What It Is

Retrieval-augmented generation (RAG) is an architecture that enhances large language models by retrieving relevant documents from an external knowledge base before generating a response. Instead of relying solely on knowledge encoded in model weights during training, RAG systems dynamically fetch current, specific information and include it in the model's context window.

The concept was formalized by Facebook AI Research (now Meta AI) in a 2020 paper, but the pattern has become the dominant approach for enterprise AI applications. RAG addresses the fundamental limitations of static LLMs: knowledge cutoff dates, hallucination of facts, and inability to access proprietary data. By 2026, the majority of production LLM deployments use some form of RAG.

How It Works

A RAG pipeline has three stages: indexing, retrieval, and generation.

Indexing — source documents (PDFs, web pages, databases, wikis) are split into chunks, typically 256-1024 tokens each. Each chunk is converted to a vector embedding using a model like OpenAI's text-embedding-3, Cohere Embed, or open-source alternatives like BGE or E5. These vectors are stored in a vector database — Pinecone, Weaviate, Qdrant, Chroma, or pgvector.

Retrieval — when a user asks a question, the query is embedded using the same model and compared against stored vectors using similarity search (cosine similarity or approximate nearest neighbors). The top-k most relevant chunks are retrieved. Advanced systems combine vector search with keyword search (BM25) in a hybrid approach, then rerank results using a cross-encoder model.

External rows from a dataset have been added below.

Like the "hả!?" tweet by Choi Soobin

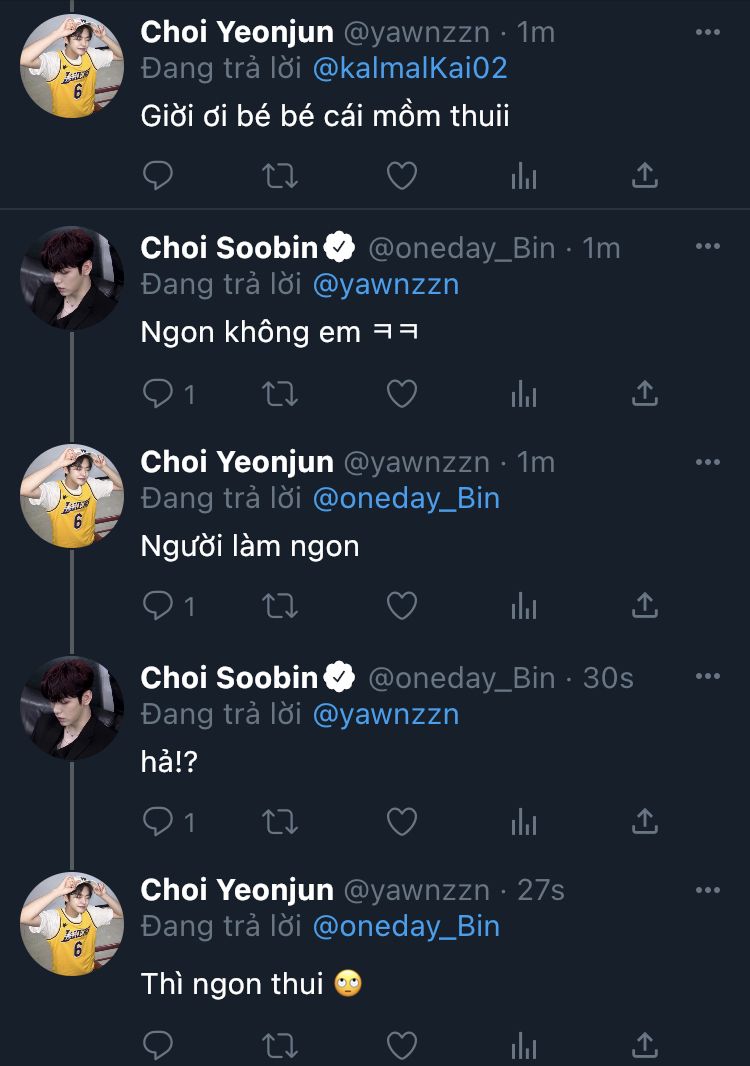pos(401,822)
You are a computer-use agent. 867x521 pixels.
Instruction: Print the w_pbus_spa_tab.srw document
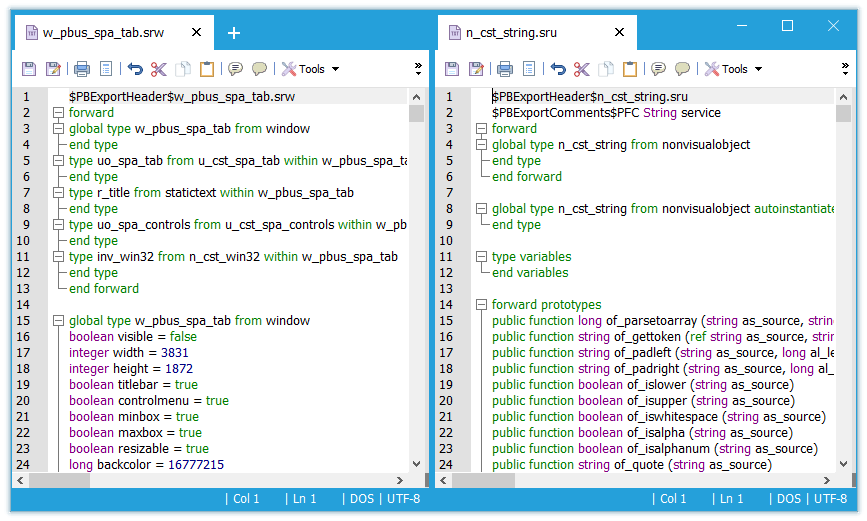82,69
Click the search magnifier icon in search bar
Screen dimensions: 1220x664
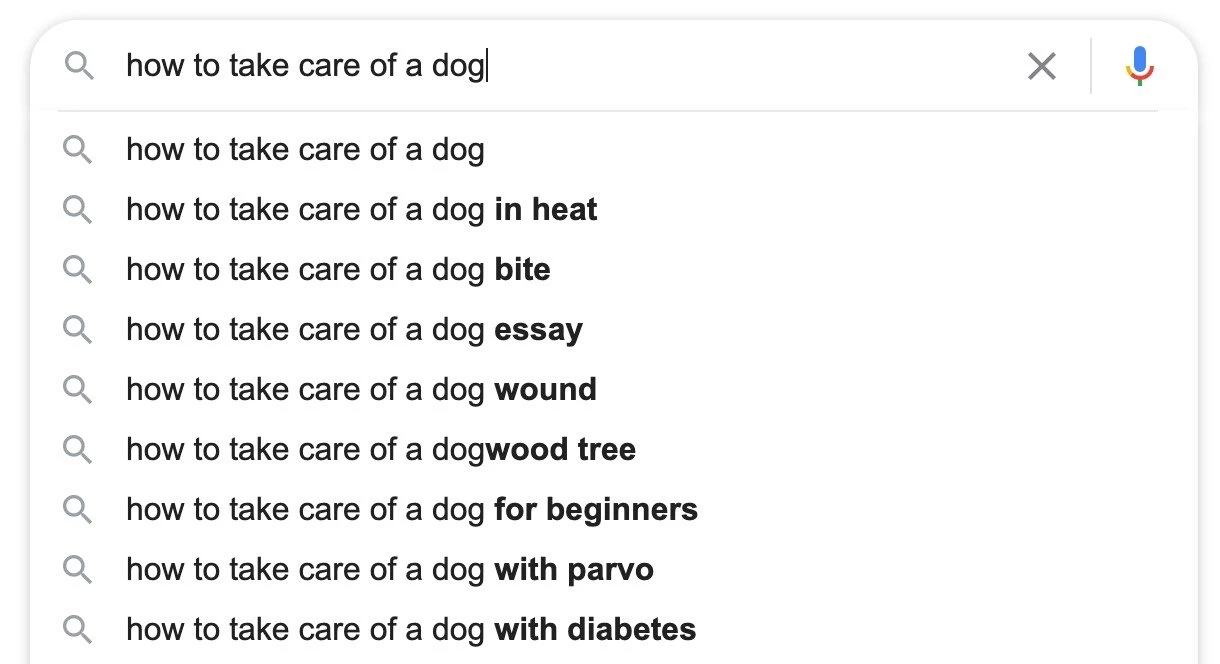pos(79,67)
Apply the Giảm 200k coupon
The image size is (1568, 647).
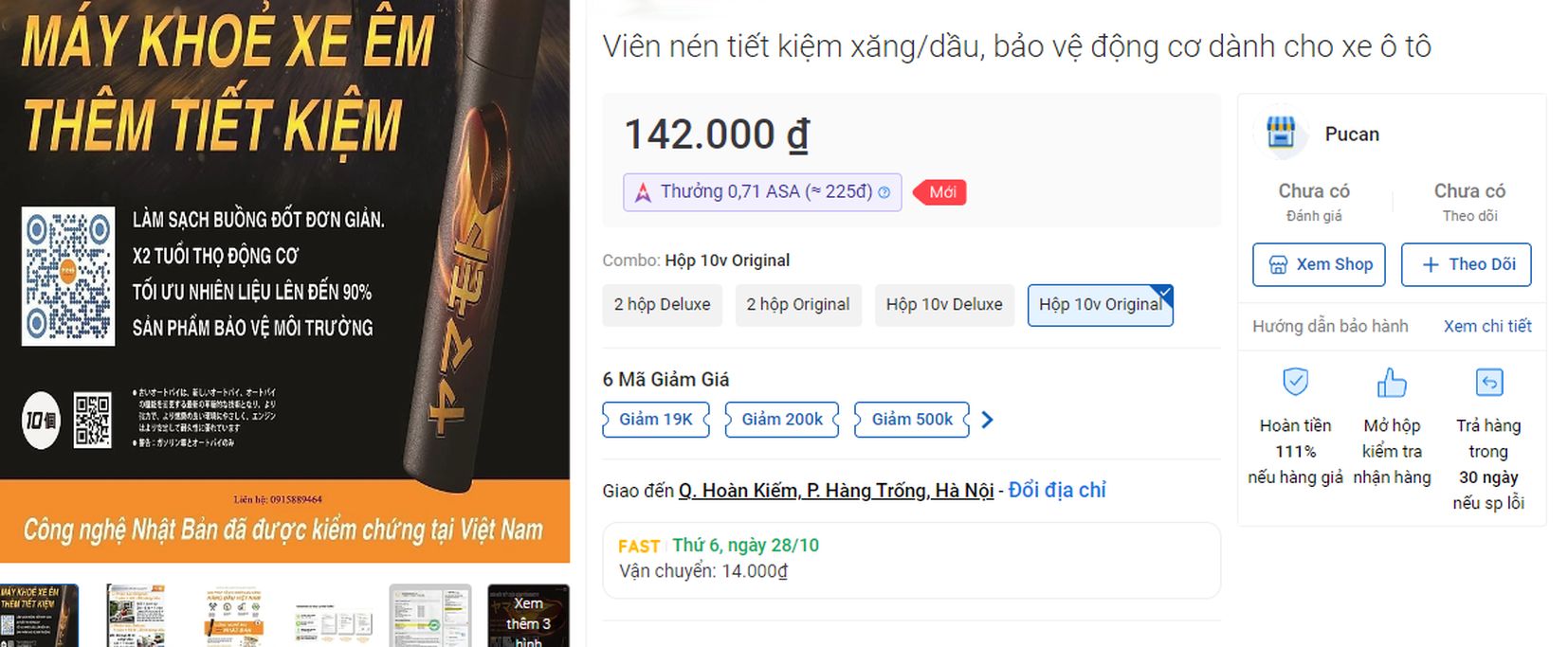(782, 420)
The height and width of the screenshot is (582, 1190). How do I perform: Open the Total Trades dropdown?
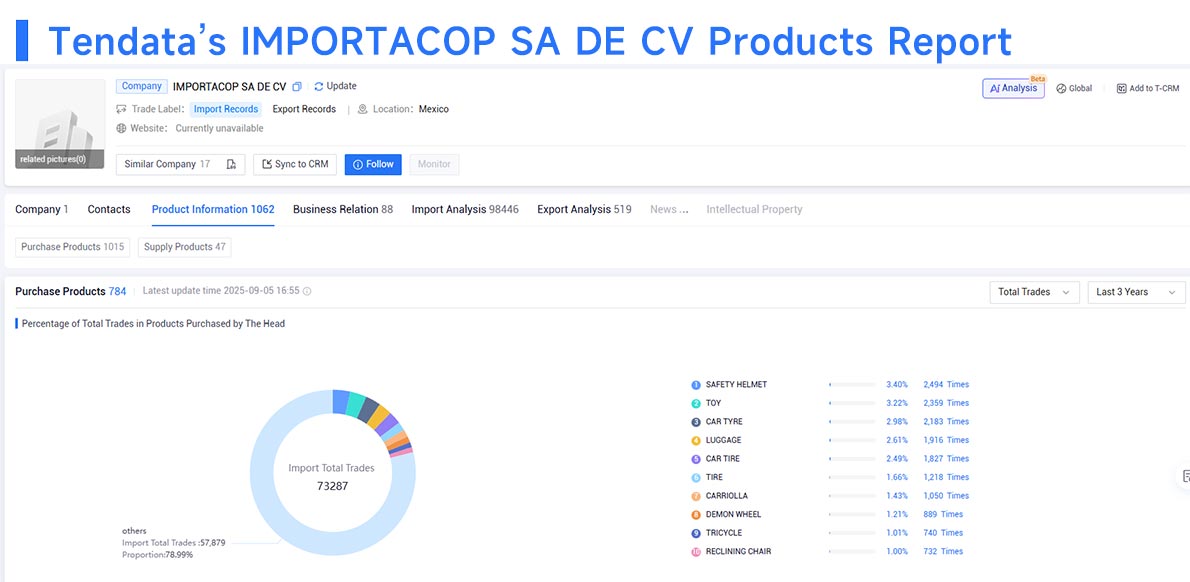pyautogui.click(x=1034, y=292)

Generation — retrieved chunks are inserted into the LLM's prompt as context, along with the user's question. The model generates an answer grounded in the provided documents. The prompt typically instructs the model to cite sources and acknowledge when retrieved context doesn't contain the answer.

Advanced RAG Patterns

Hybrid search — combining dense vector retrieval with sparse keyword matching (BM25) improves recall, especially for queries involving specific names, codes, or technical terms that embeddings may not capture well.

Reranking — initial retrieval casts a wide net (top-50 to top-100 results), then a cross-encoder reranker scores each result against the query for finer relevance. Cohere Rerank and open-source models like BGE-reranker are commonly used.

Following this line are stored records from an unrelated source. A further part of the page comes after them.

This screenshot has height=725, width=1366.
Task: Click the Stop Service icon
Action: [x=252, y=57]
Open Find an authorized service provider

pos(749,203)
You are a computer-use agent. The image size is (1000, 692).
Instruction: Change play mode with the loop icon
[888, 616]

Query transformation — the original user query may not be optimal for retrieval. Techniques include HyDE (generating a hypothetical answer to use as the search query), query decomposition (breaking complex questions into sub-queries), and query expansion (adding synonyms or related terms).

Agentic RAGAI agents orchestrate multi-step retrieval, deciding which knowledge sources to query, reformulating queries based on initial results, and synthesizing information across multiple retrievals. This approach handles complex research questions that require reasoning across documents.

Graph RAG — augmenting vector retrieval with knowledge graphs enables relationship-aware retrieval. Microsoft's GraphRAG implementation extracts entities and relationships from documents, builds a graph, and uses graph traversal alongside vector search.

Enterprise Applications

RAG is the backbone of enterprise AI because it lets organizations apply LLMs to their proprietary data without fine-tuning.

Customer support — RAG systems retrieve from product documentation, knowledge bases, and past tickets to generate accurate support responses. Companies report 40-60% reductions in ticket resolution time.

Legal research — law firms index case law, statutes, and internal memos. RAG systems find relevant precedents and generate analysis grounded in actual legal text. See AI in legal.

Financial analysis — analysts query earnings reports, SEC filings, and market research. RAG systems surface relevant data points and generate summaries with citations.

Internal knowledge management — enterprises index Confluence, SharePoint, Slack, and email to create AI assistants that answer employee questions using institutional knowledge.

Evaluation and Quality

RAG system quality depends on both retrieval accuracy and generation faithfulness. Key metrics include:

  • Retrieval recall — does the system find the relevant documents?
  • Context relevance — are the retrieved chunks actually relevant to the query?
  • Faithfulness — does the generated answer accurately reflect the retrieved context, without adding unsupported claims?
  • Answer relevance — does the response actually address the user's question?

Frameworks like RAGAS, DeepEval, and TruLens automate these evaluations. Production systems track these metrics continuously and alert on quality degradation.

Challenges

  • Chunking strategy — how you split documents dramatically affects retrieval quality. Too small and context is lost; too large and irrelevant content dilutes the signal. No universal chunking strategy works for all document types.
  • Embedding model limitations — embedding models compress meaning into fixed-size vectors, losing nuance. Long documents, tables, and multi-topic passages embed poorly.
  • Context window limits — even with large context windows, stuffing too many retrieved chunks degrades generation quality. Selecting the right amount of context is an art.
  • Stale indexes — knowledge bases change. RAG systems must re-index updated documents or risk serving outdated information. Incremental indexing pipelines add operational complexity.
  • Cost at scale — embedding generation, vector storage, and the extra tokens in augmented prompts add up. A high-traffic RAG system processes billions of tokens per day.